Pflanzenschutz

BMU lässt sich mit Glyphosat-Ausstieg Zeit


Bundesumweltministerin Svenja Schulze (SPD) hat ihre Ankündigung, das umstrittene Pflanzenschutzmittel Glyphosat zügig aus dem Verkehr zu ziehen, aufgeweicht. Von der geplanten Ausstiegsfrist ist keine Rede mehr.

 

Das Umweltministerium (BMU) Im Eckpunktepapier
ihres Ministeriums für das »Aktionsprogramm Insektenschutz« fehlt die bisher
von Schulze verkündete Ausstiegsfrist bis 2021. Stattdessen heißt es, die Anwendung Herbizids solle "so schnell wie möglich" beendet werden, schreibt das Nachrichtenmagazin "Der Spiegel" in seiner neuesten Ausgabe. Damit liegt die Formulierung im Aktionsprogramm auf Linie mit dem Koalitionsvertrag, über die die neue Umweltministerin noch im April hinausgegangen war.
"Die Bundesregierung hat sich offenbar im Schatten von Fußball-WM und Asylstreit klammheimlich vom versprochenen Glyphosat -Ausstieg verabschiedet«, kritisiert der grüne Bundestagsabgeordnete Harald Ebner.
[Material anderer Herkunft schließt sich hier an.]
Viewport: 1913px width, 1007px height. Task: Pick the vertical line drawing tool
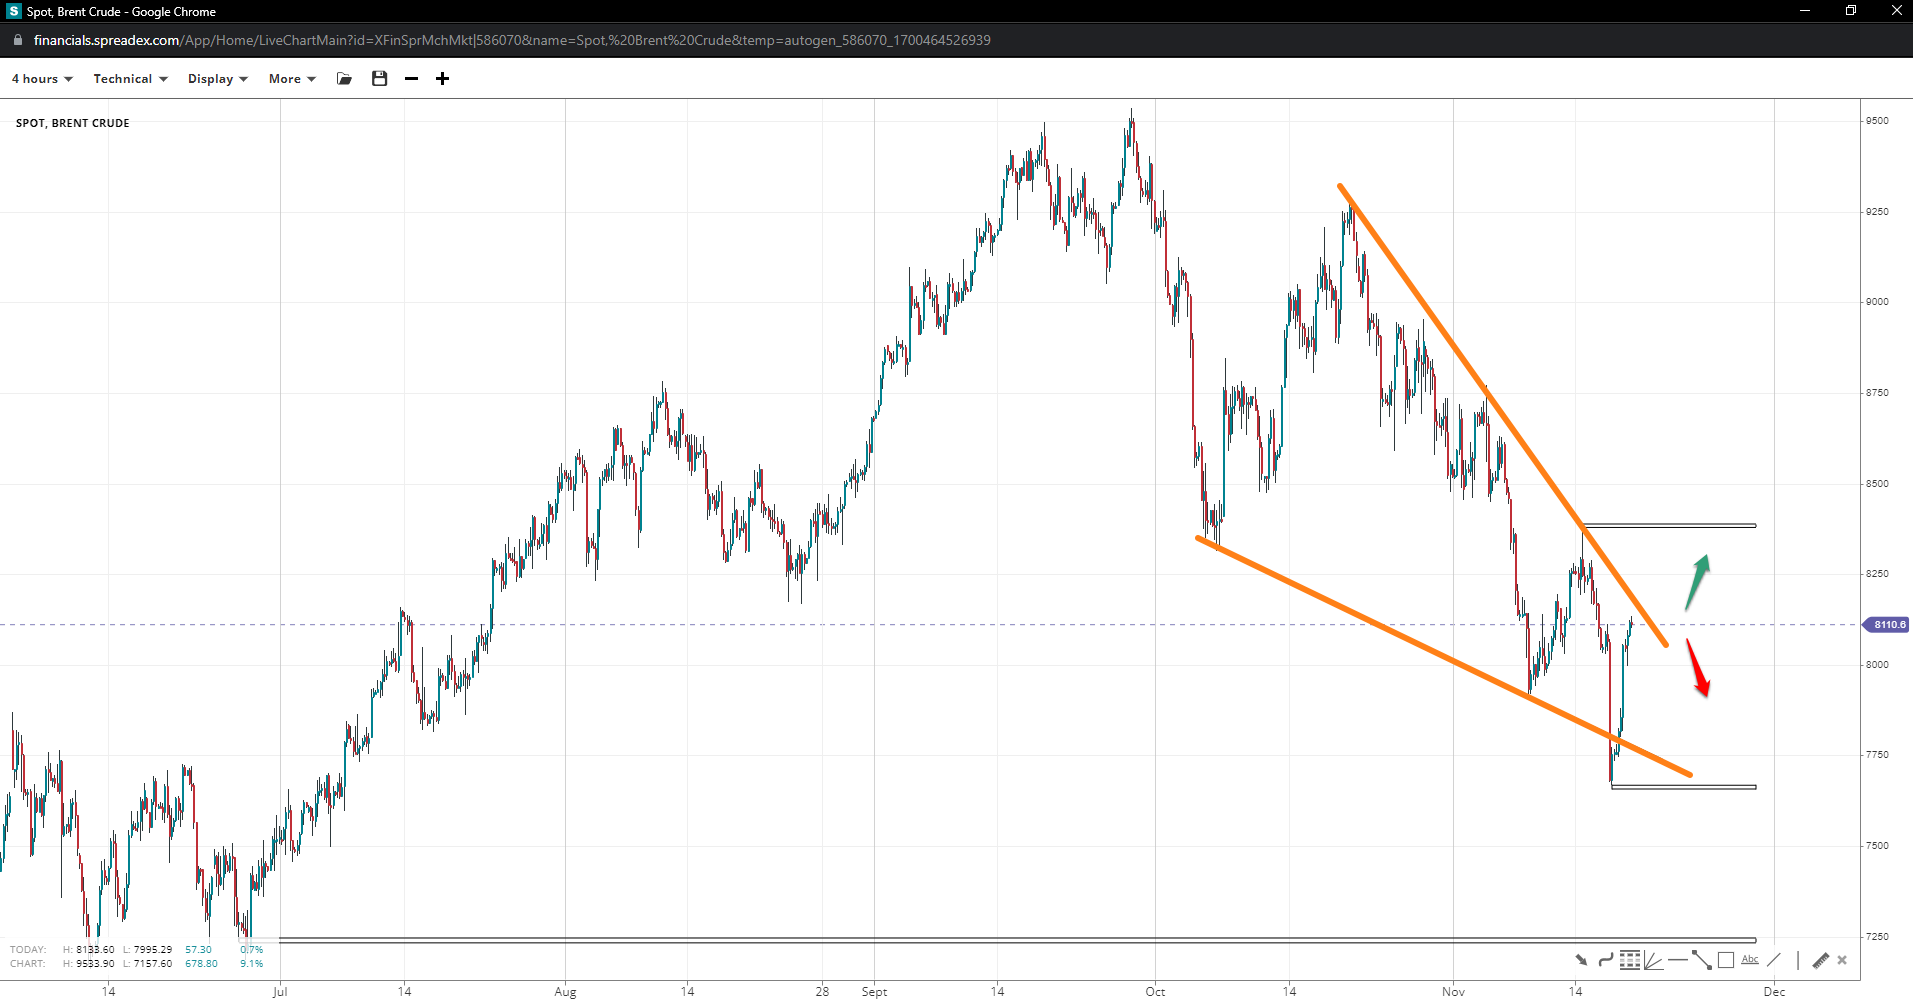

Auch das Bundeslandwirtschaftsministerium von Julia Klöckner (CDU) will nach Ebners Information nichts gegen die Zulassung von glyphosathaltigen Produkten unternehmen, obwohl im Sommer die nationale Wiederzulassung einiger Mittel anstehen.
Ein Sprecher von Schulze beantwortete auf Anfrage des Spielges nicht, wieso die Frist im Insektenschutzprogramm aufgegeben wurde, sondern teilt mit, man müsse "bis Ablauf der Legislaturperiode" den Einsatz von Glyphosat beendet habe. Das Programm zum Insektenschutz wurde vor zehn Tagen vom Bundeskabinett verabschiedet.